Indeed, Baptism is fundamentally a religious ritual, and in our increasingly secular age most TV shows have turned baptism into a feel-good symbol of a fresh start, or something else entirely—on a recent episode of Black-ish, the Johnsons’ young twins grew terrified when their grandmother told them they would go somewhere “hotter than hell” when they died because they weren’t baptized. The Black-ish episode ended with Grandma Ruby baptizing the twins in the backyard pool, and in typical sitcom fashion all the conflict that had beset the Johnsons over the previous 30 minutes was solved.

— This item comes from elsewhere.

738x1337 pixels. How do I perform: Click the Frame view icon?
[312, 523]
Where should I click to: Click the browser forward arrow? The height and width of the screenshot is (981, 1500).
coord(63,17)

The idea of baptism as a hell-avoidance strategy has a long history in the church, although it’s waned in popularity in recent centuries. In The Inferno, for instance, the first circle of hell is home to plenty of good people whose “merits fail,/ for they lacked Baptism’s grace.” St. Augustine, a fourth-century theologian and philosopher, opined that infants who weren’t baptized would still be condemned, although theirs would be “the mildest condemnation of all.” With the spread of pluralism, though, came a gentler approach. In the 19th and 20th centuries, Christians began undertaking mission work abroad and began to rethink the notion that every person who died without baptism was consigned to hell. In 2007, a commission of the Catholic Church released a document arguing that there are legitimate grounds “for hope that unbaptized infants who die will be saved and enjoy the beatific vision.”

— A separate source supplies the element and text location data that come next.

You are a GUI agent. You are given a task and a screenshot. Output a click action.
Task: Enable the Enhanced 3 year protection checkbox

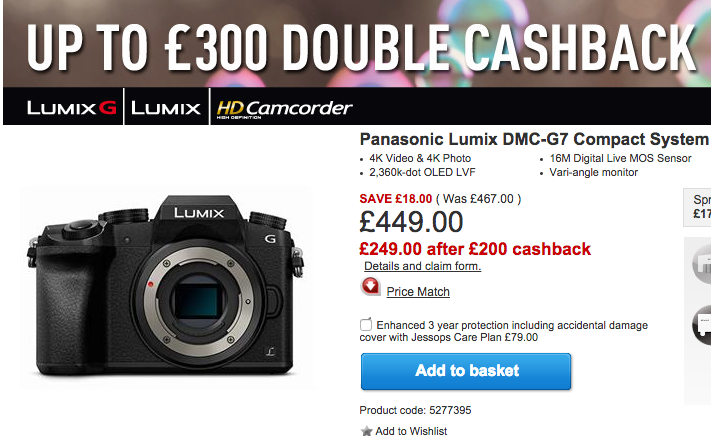tap(366, 325)
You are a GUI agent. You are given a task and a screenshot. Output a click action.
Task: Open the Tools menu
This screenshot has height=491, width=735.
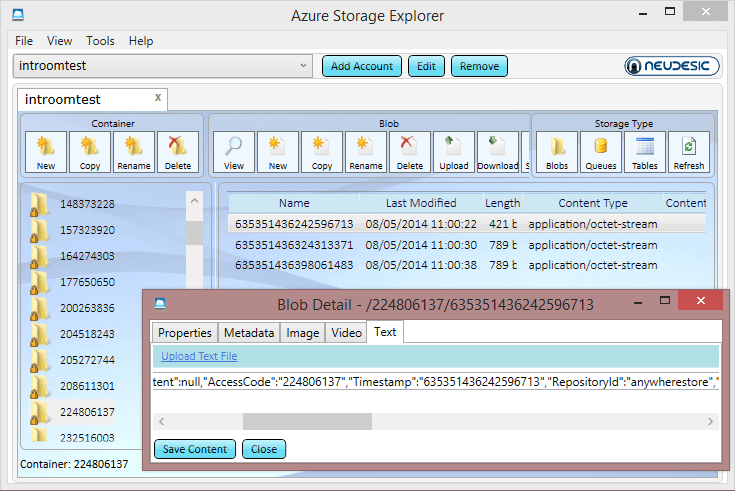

But even shows like Jane the Virgin, which whole-heartedly embraces its religious characters—Jane’s virginity is never a joke and her grandmother’s relationship with her church is pivotal—divorce much of the religion from pivotal baptism scenes. An infant baptism carries enormous weight, as the parents are saying that they’re committed to raising their child as part of the family of God. Yet, the priest asked Jane’s son’s godparents if they would “shower [him] with wisdom and affection,” rather than asking them to help the parents in their duties as Christians, as is typically asked at a Catholic baptism. Other than the fact that it took place in a (beautiful!) church, her son’s baptism could have been held at a family picnic for all the religious significance it embodied—Jane read a letter full of generic hopes for her son, and there was no mention of bringing him up as a Christian. It’s a shame that in a show that otherwise depicts religion with such nuance—an earlier scene in which Jane’s grandmother is hospitalized combines praying the rosary with a call for immigration reform—they would gloss over one of its most important mysteries.

Then again, I certainly went into my baptism with mixed motives. I was envious of my friends who had gone before me and curious about what it would feel like to come out of the water, which is why I wish more TV shows considered it with as much care as The Americans.

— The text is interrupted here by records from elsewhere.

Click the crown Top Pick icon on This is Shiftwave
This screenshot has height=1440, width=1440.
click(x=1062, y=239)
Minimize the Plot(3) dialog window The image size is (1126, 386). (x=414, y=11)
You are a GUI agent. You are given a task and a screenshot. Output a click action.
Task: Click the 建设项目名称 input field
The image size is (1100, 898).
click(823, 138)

Paige, the daughter of two Soviet KGB spies posing as an American couple in 1980s Virginia, revolts against the secretive environment her parents created and runs into the arms of a nearby church. Her baptism wasn’t just about a fresh start—it was about becoming a part of something new, something foreign, something strange. “Paige, this is your most defiant act of protest yet,” Paige’s pastor tells her. And although the rhetoric is a bit dramatic, he’s not wrong. Baptism is a protest against every other way of living that would lay claim to a person’s life—against materialism, individualism; against fear; against the notion that we will ever be enough on our own, apart from God. The Americans understands that to be baptized is, in part, to reject the prevailing cultural narrative that religion is a crutch.